¡Me entregaron la casa! Tips para una entrega balazo

¡Me entregaron la casa! Tips para una entrega balazo

Hace 6 meses esta #MadrePsicópata se metió a la jarana de comprar una casa. Empaqué mi vida y la de mi hijo, de 3 años, en varias cajas y nos fuimos a vivir con una querida amiga que nos alquiló un cuarto.

A Joaquín le costó un poco adaptarse a su nuevo espacio. Muchas veces preguntó si ya podíamos regresar a nuestra casa y no entendía porqué ya no vivíamos ahí. Para hacerlo parte del proceso de tener un nuevo hogar, todas las semanas lo llevé conmigo a ver los avances de la construcción. Se convirtió  en un ritual de los domingos. “Joaquín, vamos a ver como va nuestra casita”, él ya sabía a que me refería, se ponía sus botas de hule y nos íbamos a “supervisar” que no se les hubiera olvidado dejarnos los espacios para las ventanas.

El contrato del residencial decía que la casa se iba a entregar en 5 meses, pero como siempre nadie se fija en la letra chiquita del final del contrato y resulta que los 5 meses se convirtieron en 6. Mi plan inicial era quedarme en la casa de mi amiga hasta que nos entregaran nuestro caramanchel, pero como la vida da muchas vueltas, hace un mes nos tocó hacer maletas, otra vez e irnos donde mi hermana. A este punto confieso que ya estaba harta, ya no quería compartir mi espacio con nadie que no fuera mi hijo, ni preocuparme por si Joaquín molestaba a alguien con sus gritos y sus saltos. Pero no había de otra, empacamos y continuamos el vía crucis. Para Joaquín este cambio fue más fácil, estaba en una casa conocida con su familia, donde él se siente amo y señor, entonces no tuve que prepararlo tanto. Recuerdo que le dije “Joaquín nos vamos a ir a vivir un tiempo donde la tía Amanda” esperando que él cuestionara porqué, pero sólo recibí un “OK mamá”.

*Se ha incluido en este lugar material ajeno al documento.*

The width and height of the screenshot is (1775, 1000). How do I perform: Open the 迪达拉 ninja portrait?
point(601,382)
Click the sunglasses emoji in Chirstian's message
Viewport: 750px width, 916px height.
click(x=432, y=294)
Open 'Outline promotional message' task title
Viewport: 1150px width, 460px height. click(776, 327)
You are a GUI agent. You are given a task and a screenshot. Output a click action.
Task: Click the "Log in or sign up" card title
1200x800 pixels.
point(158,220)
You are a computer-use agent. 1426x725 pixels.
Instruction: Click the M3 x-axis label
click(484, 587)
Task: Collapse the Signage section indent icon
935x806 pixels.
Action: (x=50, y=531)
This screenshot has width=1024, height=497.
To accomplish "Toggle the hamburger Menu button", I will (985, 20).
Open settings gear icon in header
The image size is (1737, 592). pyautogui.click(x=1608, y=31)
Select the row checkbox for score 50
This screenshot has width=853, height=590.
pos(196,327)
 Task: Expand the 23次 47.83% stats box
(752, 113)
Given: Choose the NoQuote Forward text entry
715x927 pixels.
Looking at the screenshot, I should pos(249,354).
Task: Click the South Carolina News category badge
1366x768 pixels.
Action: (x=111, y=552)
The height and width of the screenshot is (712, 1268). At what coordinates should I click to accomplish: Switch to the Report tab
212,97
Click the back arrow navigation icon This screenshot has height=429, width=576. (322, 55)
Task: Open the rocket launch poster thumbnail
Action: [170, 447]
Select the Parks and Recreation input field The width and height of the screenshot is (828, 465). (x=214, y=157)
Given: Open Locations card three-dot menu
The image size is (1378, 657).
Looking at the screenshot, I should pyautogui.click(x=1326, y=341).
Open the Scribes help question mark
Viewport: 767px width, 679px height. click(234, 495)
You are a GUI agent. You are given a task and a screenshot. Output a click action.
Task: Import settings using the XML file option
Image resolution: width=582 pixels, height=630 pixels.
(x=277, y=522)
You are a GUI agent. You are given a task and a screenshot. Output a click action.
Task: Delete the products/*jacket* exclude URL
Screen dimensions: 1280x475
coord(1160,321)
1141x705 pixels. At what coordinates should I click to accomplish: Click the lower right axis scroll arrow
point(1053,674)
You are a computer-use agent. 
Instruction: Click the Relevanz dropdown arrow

En estos 6 meses de espera los dos hemos hecho castillos en el aire. Él pensaba en los columpios que quería para el patio y yo en las lámparas bellas que quería para la sala. Admito que ni una sola vez pensé de manera práctica e hice un presupuesto para lo que de verdad necesitaba comprar como por ejemplo los cortineros o los alambres para el tendedero. No, yo soñaba con la iluminación de mi terraza (que está a años luz de materializarse) y con los árboles de cerezo para el patio (que jamás van a crecer en Nicaragua).

Mi plan de ahorrar lo más que pudiera durante estos 6 meses no se llevó a cabo y en lugar de ahorrar los reales que me sobraban los usaba para salir más con Joaquín. Las finanzas nunca han sido mi fuerte, eso se lo dejo a la Elaine Miranda 😛

Entonces cuándo llegó el momento de volver a desembolsarse los reales me ahuevé. Pagué como mil pesos para la conexión del agua y los de Unión Fenosa me dijeron que en la primera factura me va a llegar el cobro de la conexión nueva y del poste que tuvieron que poner. No quiero ni pensar en cuanto me va a salir, sólo sé que cuando llegue la cuenta voy a pedir un arreglo de pago.

Ayer 2 de noviembre nos entregaron las llaves de nuestra casa y ya llevamos las primeras cajas que teníamos guardadas para empezar a instalarnos.  He andado con sentimientos encontrados estos días. Por un lado me siento aliviada porque la espera terminó y por otro lado abrumada por la responsabilidad que significa el préstamo al que estoy amarrada por los próximos 25 años. Para las que aún no lo saben, los intereses del banco son altísimos y al final terminás pagando más del doble del valor real de la casa. He pensado que tal vez si vendo un riñón pueda pagar la casa de una vez, o tal vez si me saco la lotería.

Por aquí les dejo unos tips para las que están pensando en aventarse:

Lo que importa ahora, y me lo digo a mí misma para no entrar en pánico, es que tengo un trabajo estable que me permite pagar la cuota todos los meses y que la parte estética como las lámparas, la decoración del cuarto de Joaquín, sus columpios, mi terraza y todo lo demás no son prioritarios y con el tiempo van a llegar. Por último como me dijo un amigo “si te quedás sin trabajo y no podés pagar la cuota, alquilás la casa y que se pague sola”. ¡El paso ya está dado!

Por cierto como no tengo reales para hacer muro, ni poner verjas, les cuento que me compré un par de alarmas para las puertas, no son de las que están conectadas a un centro de monitoreo ni tienen contraseña y esas cosas modernas, pero hacen más escándalo que una ambulancia y por lo menos corre a los ladrones.